Baris berikutnya sulit dibaca, tapi terlihat jelas bahwa ia lahir di Middelburg (kota di Belanda), dan wafat di Batavia. Di baris paling bawah tertulis tahun kematian: 1784, artinya ini adalah salah satu makam paling tua di kompleks ini.
Menariknya, Cornelis bukan tentara atau pejabat tinggi seperti kebanyakan penghuni makam Eropa di sini. Ia adalah seorang apoteker --- bagian dari struktur kesehatan VOC, yang saat itu mengatur sistem medis untuk orang Eropa dan pegawai perusahaan di Hindia Timur.
Berbeda dengan marmer putih yang mencolok, batu Cornelis Potmans nyaris menyatu dengan tanah dan dedaunan. Tapi justru itu yang membuatnya mencolok: batu tua ini menyimpan jejak masa di mana apotek bukan sekadar toko obat, tapi lembaga resmi milik kompeni.
Sekarang kita punya tiga generasi cerita: pertama, Cornelis Potmans (1784) --- Apoteker zaman VOC, meninggal di Batavia.
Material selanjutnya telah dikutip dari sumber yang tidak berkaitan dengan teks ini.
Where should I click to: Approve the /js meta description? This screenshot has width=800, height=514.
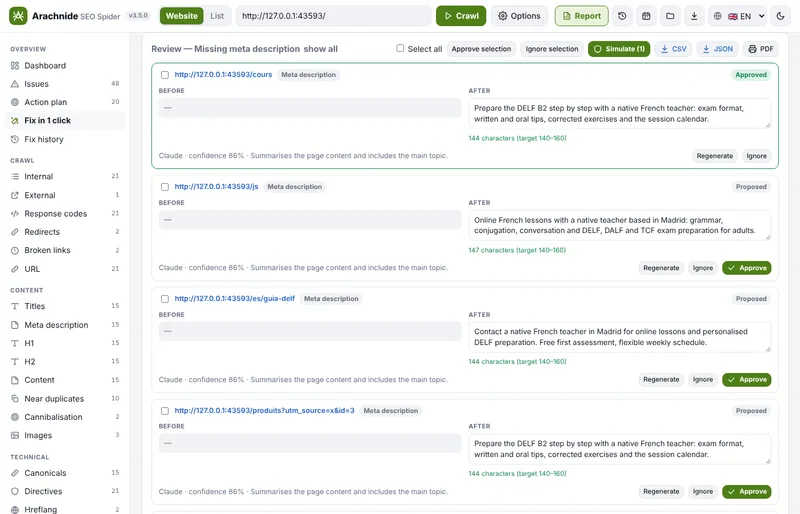(746, 268)
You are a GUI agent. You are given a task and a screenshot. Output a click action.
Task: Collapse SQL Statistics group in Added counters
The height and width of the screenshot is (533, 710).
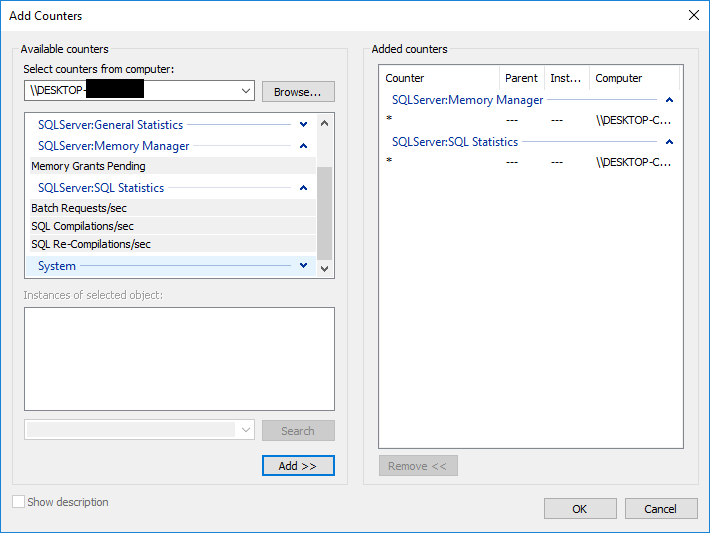coord(669,142)
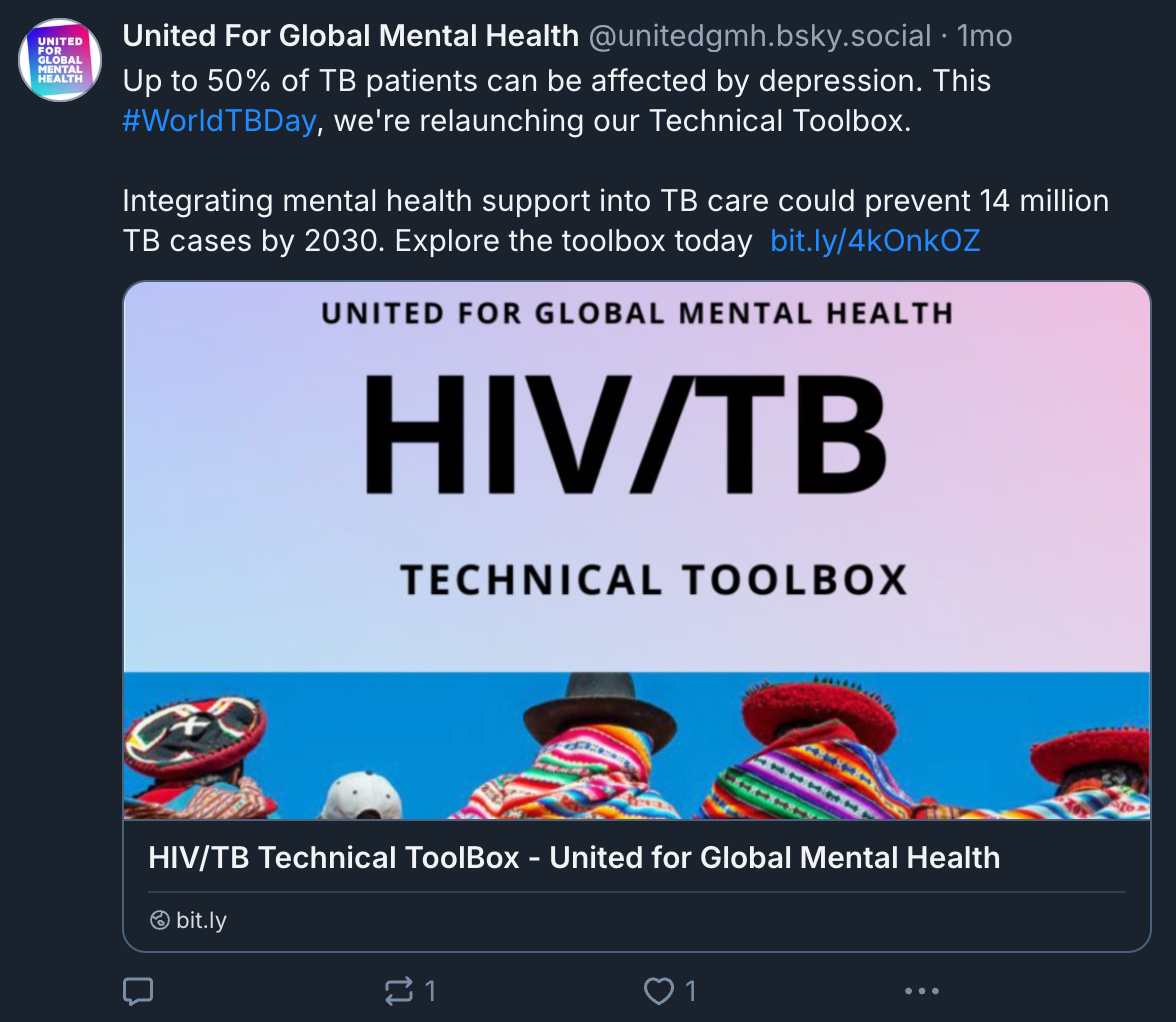The width and height of the screenshot is (1176, 1022).
Task: Click the HIV/TB Technical ToolBox card title
Action: pyautogui.click(x=574, y=857)
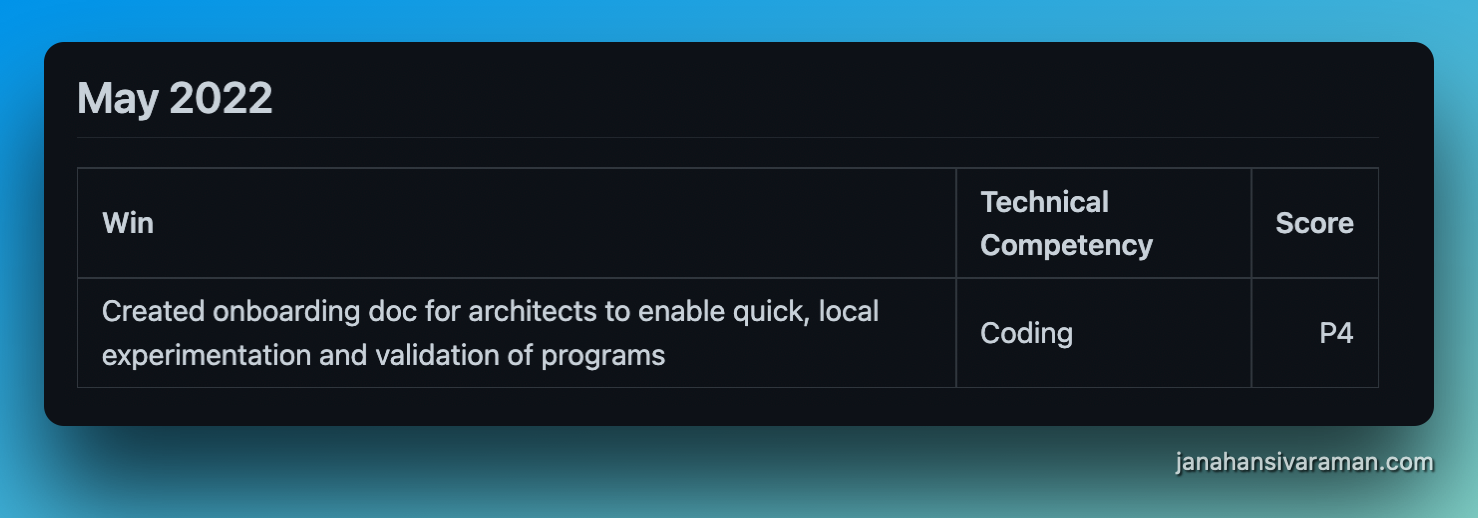This screenshot has height=518, width=1478.
Task: Select the word local in the description
Action: pos(849,311)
Kedua, Margaretha Pahud (1860) --- Wanita muda dari keluarga elite kolonial, dan terakhir, Elisabeth Vincent (1851) --- Istri Gubernur Jenderal, wafat karena komplikasi melahirkan.
Tiga nisan. Tiga zaman. Tiga kisah dalam satu halaman sejarah --- tersembunyi di balik rimbunnya Kebun Raya Bogor dan kadang terungkap hanya karena tumbangnya pohon raksasa.